Ärzte Zeitung online, 08.01.2009

Polizei ermittelt nach schwerem Skiunfall gegen 14-Jährigen

LENGGRIES/OBERMAISELSTEIN (dpa). Nach dem Skiunfall in Brauneck bei Bad Tölz (Bayern), bei dem zwei Kinder schwer verletzt wurden, geht es beiden Verletzten besser. Wie die Polizei in Weilheim am Mittwoch mitteilte, durfte das neunjährige Mädchen die Intensivstation verlassen. Wegen seiner schweren Kopfverletzung muss es jedoch noch im Krankenhaus bleiben.

Der 14-jährige Junge, der den Unfall verursacht haben soll, wurde aus der Klinik entlassen. Gegen ihn wird nach Polizeiangaben wegen fahrlässiger Körperverletzung ermittelt.

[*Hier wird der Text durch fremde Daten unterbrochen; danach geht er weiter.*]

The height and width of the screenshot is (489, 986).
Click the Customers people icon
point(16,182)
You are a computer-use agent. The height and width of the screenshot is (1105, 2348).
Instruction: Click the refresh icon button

Die Kinder waren am Sonntagnachmittag zusammengeprallt. Nach Zeugenaussagen soll der 14-Jährige in Schussfahrt ungebremst gegen das Mädchen gefahren sein. Dabei erlitt die Neunjährige schwere Kopfverletzungen mit einer Hirnblutung sowie einen Armbruch. Der Bub wurde ebenfalls am Kopf verletzt. "Es ist erstaunlich, dass der Junge weniger verletzt wurde. Er trug keinen Skihelm, das Mädchen wohl", sagte ein Sprecher der Weilheimer Polizei.